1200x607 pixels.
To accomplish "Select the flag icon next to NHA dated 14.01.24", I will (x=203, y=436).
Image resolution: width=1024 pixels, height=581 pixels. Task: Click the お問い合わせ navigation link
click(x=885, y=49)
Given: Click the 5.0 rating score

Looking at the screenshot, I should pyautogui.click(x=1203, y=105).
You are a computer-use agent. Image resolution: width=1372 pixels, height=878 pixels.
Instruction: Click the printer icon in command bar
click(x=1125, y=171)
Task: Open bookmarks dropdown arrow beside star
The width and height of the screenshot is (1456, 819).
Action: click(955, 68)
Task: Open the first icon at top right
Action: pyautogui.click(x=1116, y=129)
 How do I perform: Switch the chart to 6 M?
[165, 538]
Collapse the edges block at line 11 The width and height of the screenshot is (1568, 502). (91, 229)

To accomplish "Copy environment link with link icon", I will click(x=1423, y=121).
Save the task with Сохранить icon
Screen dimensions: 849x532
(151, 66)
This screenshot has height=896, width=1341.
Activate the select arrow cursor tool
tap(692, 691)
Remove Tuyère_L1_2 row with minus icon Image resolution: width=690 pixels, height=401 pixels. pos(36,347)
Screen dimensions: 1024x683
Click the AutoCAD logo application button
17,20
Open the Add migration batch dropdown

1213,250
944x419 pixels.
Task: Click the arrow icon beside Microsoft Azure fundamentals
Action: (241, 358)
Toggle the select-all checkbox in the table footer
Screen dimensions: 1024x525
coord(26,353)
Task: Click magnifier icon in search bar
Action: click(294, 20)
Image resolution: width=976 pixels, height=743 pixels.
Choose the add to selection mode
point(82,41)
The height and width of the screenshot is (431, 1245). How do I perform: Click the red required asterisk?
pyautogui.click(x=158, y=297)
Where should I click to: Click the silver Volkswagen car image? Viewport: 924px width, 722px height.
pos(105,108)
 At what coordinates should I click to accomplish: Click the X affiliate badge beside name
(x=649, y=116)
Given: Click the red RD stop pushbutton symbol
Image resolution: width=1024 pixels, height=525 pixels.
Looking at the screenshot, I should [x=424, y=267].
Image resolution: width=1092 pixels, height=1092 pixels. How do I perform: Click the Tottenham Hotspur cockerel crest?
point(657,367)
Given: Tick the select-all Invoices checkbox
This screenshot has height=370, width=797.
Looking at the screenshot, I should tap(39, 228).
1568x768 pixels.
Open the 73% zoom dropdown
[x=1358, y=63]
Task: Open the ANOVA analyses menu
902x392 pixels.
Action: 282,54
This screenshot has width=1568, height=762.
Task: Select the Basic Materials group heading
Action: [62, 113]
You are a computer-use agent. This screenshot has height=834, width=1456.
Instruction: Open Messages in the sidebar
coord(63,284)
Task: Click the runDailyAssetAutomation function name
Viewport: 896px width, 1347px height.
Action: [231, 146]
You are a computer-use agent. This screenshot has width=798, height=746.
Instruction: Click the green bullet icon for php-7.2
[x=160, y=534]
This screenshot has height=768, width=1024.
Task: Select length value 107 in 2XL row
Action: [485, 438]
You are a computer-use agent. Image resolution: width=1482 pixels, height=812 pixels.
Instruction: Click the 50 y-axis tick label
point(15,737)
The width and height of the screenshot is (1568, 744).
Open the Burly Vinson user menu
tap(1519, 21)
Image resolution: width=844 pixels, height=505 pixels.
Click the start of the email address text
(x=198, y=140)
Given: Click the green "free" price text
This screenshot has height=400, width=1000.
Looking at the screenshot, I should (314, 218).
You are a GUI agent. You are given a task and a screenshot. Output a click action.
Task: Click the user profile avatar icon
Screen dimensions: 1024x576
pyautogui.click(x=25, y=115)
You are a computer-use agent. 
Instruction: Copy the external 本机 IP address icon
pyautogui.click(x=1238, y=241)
+ + + + +
## [REQUIREMENT]
Lines that include the word "computer" are to be extracted from the data above.

## [WRITTEN ANSWER]
You are a computer-use agent. Image resolution: width=1372 pixels, height=878 pixels.
You are a computer-use agent. This screenshot has height=834, width=1456.
You are a computer-use agent. This screenshot has width=798, height=746.
You are a computer-use agent. Image resolution: width=1482 pixels, height=812 pixels.
You are a computer-use agent. 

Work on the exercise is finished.